Psychology boffins at Northwest University reckon they can detect “guilty knowledge” with 100% accuracy using scans of P300 brainwaves. Haven’t we reached a point where we should just abolish all modes of collective transportation, close down all buildings and spaces to which the general public have access, and oblige everyone to walk around naked with their ID tattooed onto their foreheads? After all, we’ve handed terrorists most of the victory they wanted by means of our descent into technology-mitigated paranoia, so why not just disassemble civilisation totally and treat everyone as a potential enemy? Better we destroy the freedom “the terrorists” hate so much than let them do it for us, AMIRITE?

Paranoia bonus: for those Statesiders feeling smug about not living in camera-infested Orwellian Britain, GizMag rounds up a few loophole-exploiting surveillance schemes that your own government is using to keep an eye on you.
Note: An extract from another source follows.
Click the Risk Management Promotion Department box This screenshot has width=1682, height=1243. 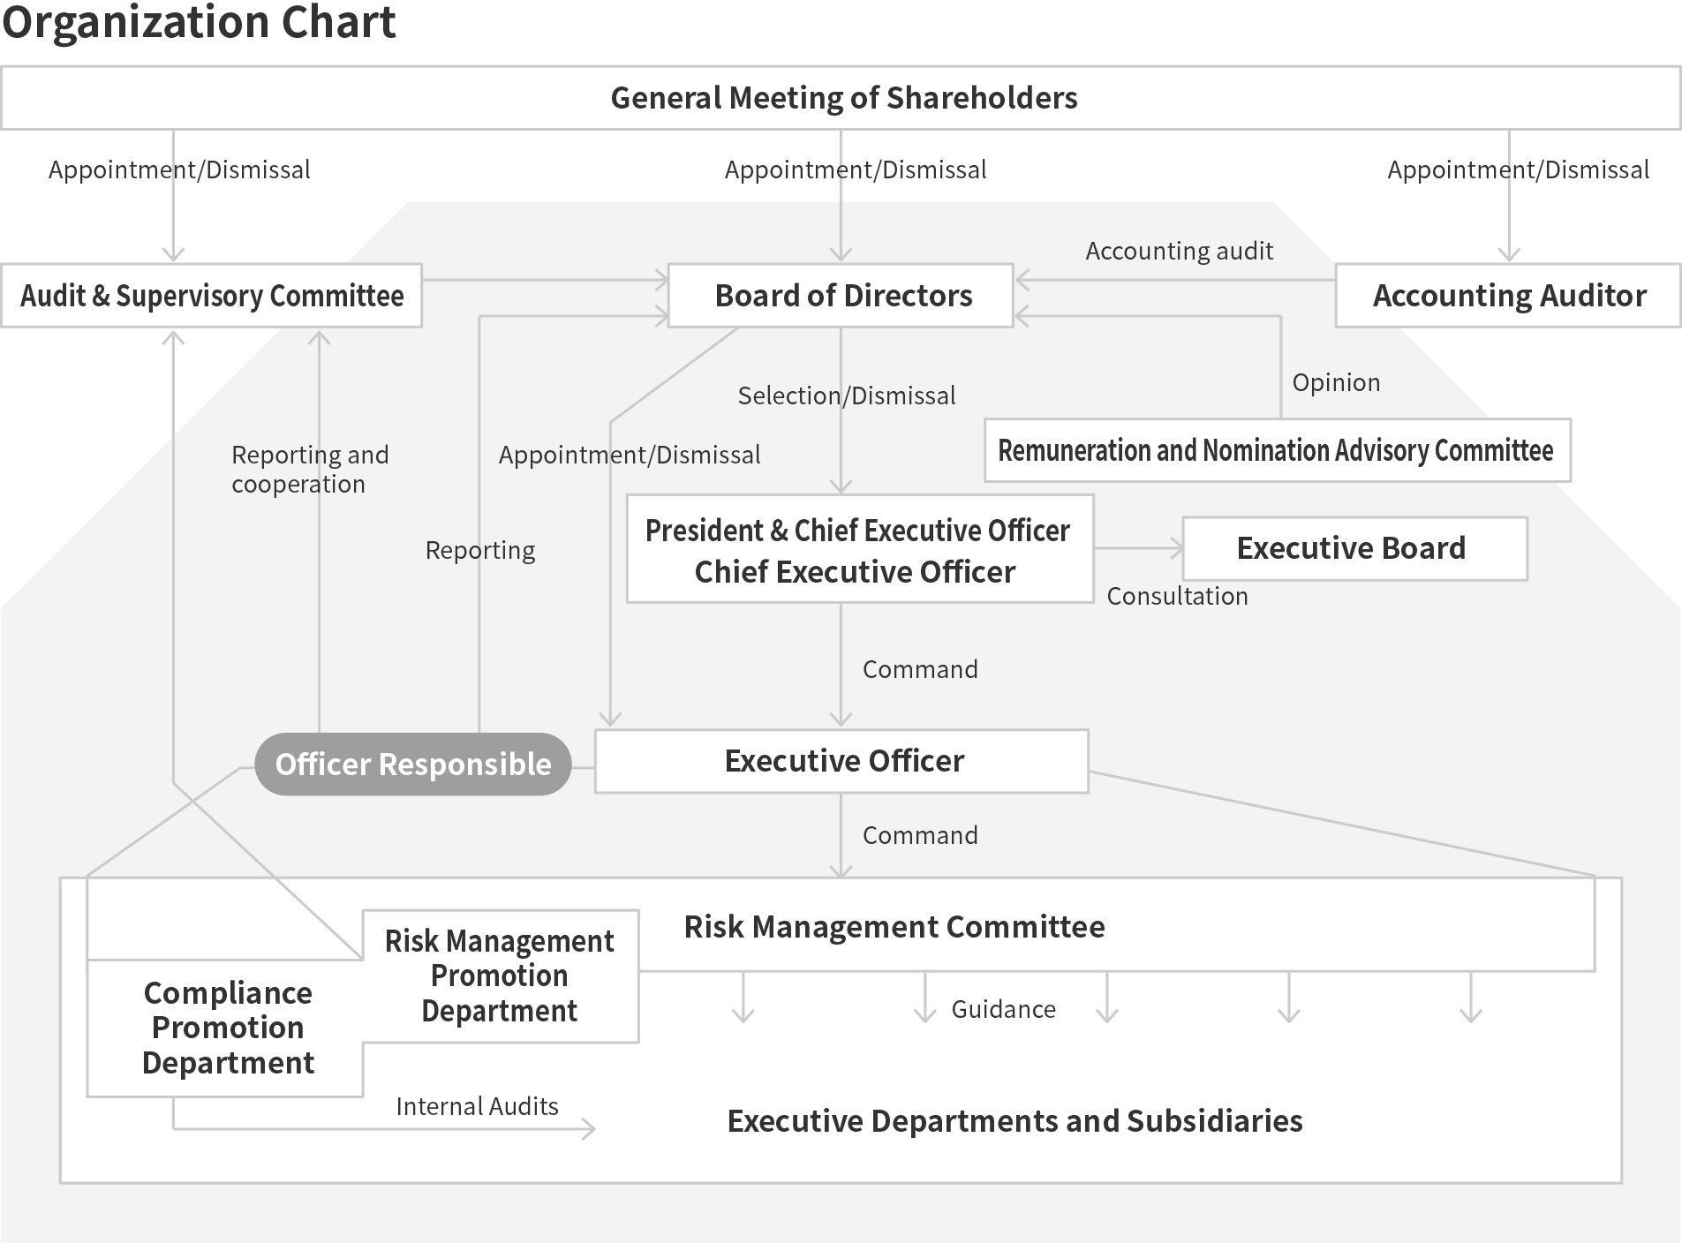click(500, 976)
Don’t you feel safer now?

Marine animals join “War on Terror”

It might help curb your concerns about terrorist attacks channeled through nature to learn that some of God’s creatures are fighting on the side of righteousness: the US Navy has a Marine Mammals unit that trains sea lions and dolphins to detect and apprehend terrorists trying to sabotage or disrupt coastal infrastructure [via SlashDot].
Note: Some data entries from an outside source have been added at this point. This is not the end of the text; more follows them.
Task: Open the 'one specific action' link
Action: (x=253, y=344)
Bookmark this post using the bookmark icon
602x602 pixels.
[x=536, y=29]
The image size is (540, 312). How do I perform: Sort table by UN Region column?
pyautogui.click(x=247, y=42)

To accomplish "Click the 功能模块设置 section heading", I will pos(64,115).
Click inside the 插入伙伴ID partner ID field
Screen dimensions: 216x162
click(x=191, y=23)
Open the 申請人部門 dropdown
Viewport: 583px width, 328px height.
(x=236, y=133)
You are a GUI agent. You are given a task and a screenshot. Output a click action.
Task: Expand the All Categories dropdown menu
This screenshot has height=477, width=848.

Apparently the unit has existed since the Vietnam War… how in hell did they not get their own TV show?

Technothriller threat of the week: insect-borne bioterrorism!

Via Bruce Schneier, still tirelessly cataloguing the monetization and manipulation of movie-plot threats: a workshop to “address the threat of insect-based terrorism”.

How real is the threat? Many of the world’s most dangerous pathogens already are transmitted by arthropods, the animal phylum that includes mosquitoes. But so far the United States has not been exposed to a large-scale spread of vector-borne diseases like Rift Valley, chikungunya fever or Japanese encephalitis. But terrorists with a cursory knowledge of science could potentially release insects carrying these diseases in a state with a tropical climate like Florida’s, according to several experts who will speak at the workshop.

I’m no expert, and I’ll gladly cede the floor to someone who can really run the numbers on this sort of thing, but it strikes me that the effort involved in kicking off a terror plot involving the use of insects to spread killer diseases (not to mention the number of failure points and spill-overs involved in using the natural world as your attack vector) makes this a complete non-starter.